* _Task requirements_: Would you please return the line containing "abril 2011 (784, 1047)" and all the lines after it through the end of the records below, unchanged and on their own?

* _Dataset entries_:
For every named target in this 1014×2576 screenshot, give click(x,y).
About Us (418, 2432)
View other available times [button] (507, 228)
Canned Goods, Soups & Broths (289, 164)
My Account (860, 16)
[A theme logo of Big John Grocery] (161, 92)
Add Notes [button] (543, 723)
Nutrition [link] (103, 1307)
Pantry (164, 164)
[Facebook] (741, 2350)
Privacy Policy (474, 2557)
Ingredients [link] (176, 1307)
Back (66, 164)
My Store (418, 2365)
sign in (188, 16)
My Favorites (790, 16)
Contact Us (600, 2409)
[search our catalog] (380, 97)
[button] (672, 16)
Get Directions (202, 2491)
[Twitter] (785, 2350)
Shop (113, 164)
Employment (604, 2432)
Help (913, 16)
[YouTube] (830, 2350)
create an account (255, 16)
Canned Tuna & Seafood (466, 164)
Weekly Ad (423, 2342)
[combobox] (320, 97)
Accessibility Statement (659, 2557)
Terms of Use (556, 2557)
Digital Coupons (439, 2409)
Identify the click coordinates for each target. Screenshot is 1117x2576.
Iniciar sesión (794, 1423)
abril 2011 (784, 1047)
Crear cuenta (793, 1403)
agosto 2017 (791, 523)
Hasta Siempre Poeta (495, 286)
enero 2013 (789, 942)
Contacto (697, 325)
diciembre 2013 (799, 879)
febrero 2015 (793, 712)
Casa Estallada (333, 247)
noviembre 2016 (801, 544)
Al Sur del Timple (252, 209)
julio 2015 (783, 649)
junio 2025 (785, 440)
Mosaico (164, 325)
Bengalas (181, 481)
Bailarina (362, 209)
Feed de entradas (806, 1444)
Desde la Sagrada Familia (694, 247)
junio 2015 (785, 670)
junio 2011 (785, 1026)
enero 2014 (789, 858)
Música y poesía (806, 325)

* _Response to the task_:
abril 2011 (784, 1047)
Crear cuenta (793, 1403)
agosto 2017 (791, 523)
Hasta Siempre Poeta (495, 286)
enero 2013 (789, 942)
Contacto (697, 325)
diciembre 2013 (799, 879)
febrero 2015 (793, 712)
Casa Estallada (333, 247)
noviembre 2016 (801, 544)
Al Sur del Timple (252, 209)
julio 2015 (783, 649)
junio 2025 (785, 440)
Mosaico (164, 325)
Bengalas (181, 481)
Bailarina (362, 209)
Feed de entradas (806, 1444)
Desde la Sagrada Familia (694, 247)
junio 2015 (785, 670)
junio 2011 (785, 1026)
enero 2014 (789, 858)
Música y poesía (806, 325)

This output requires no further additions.